■ **TASK DETAILS**
I need every line from the start of the material below up to and including the line containing "This screenshot has height=477, width=763.", restated exactly, with the pictures omitted.

------------------------------------------------------------

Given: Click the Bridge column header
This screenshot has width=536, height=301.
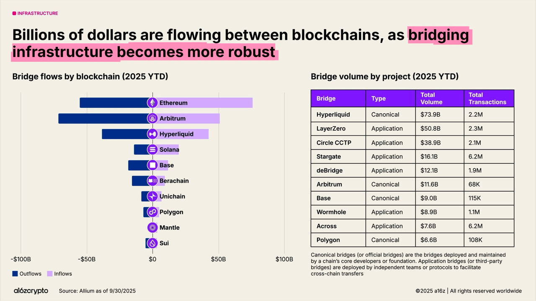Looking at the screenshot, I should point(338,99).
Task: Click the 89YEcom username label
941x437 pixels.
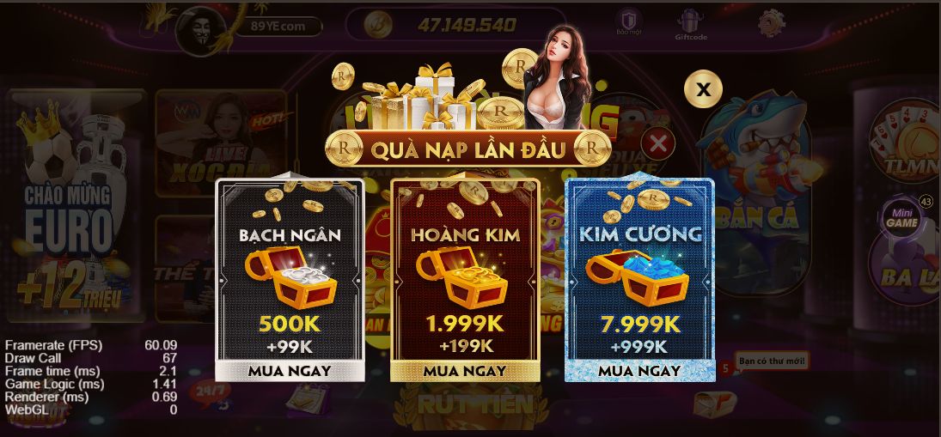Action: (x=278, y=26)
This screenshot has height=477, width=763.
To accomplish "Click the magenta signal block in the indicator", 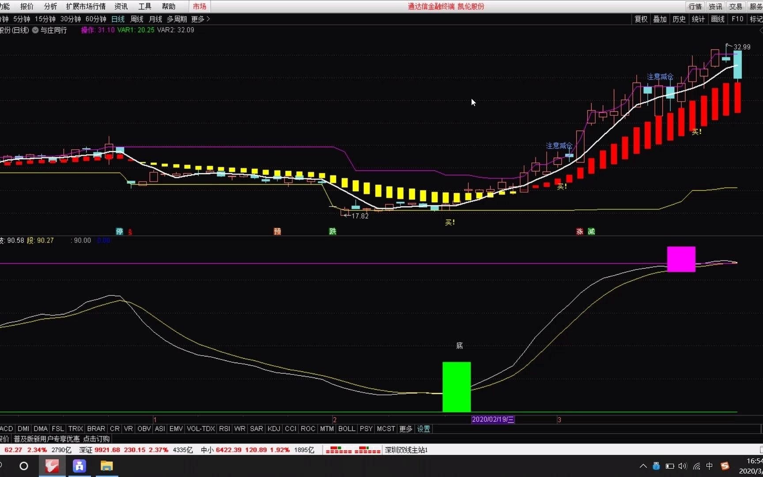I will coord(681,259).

------------------------------------------------------------

■ **EXERCISE RESULT**
Given: Click the Bridge column header
This screenshot has width=536, height=301.
Looking at the screenshot, I should point(338,99).
Task: Click the 89YEcom username label
941x437 pixels.
Action: (x=278, y=26)
This screenshot has height=477, width=763.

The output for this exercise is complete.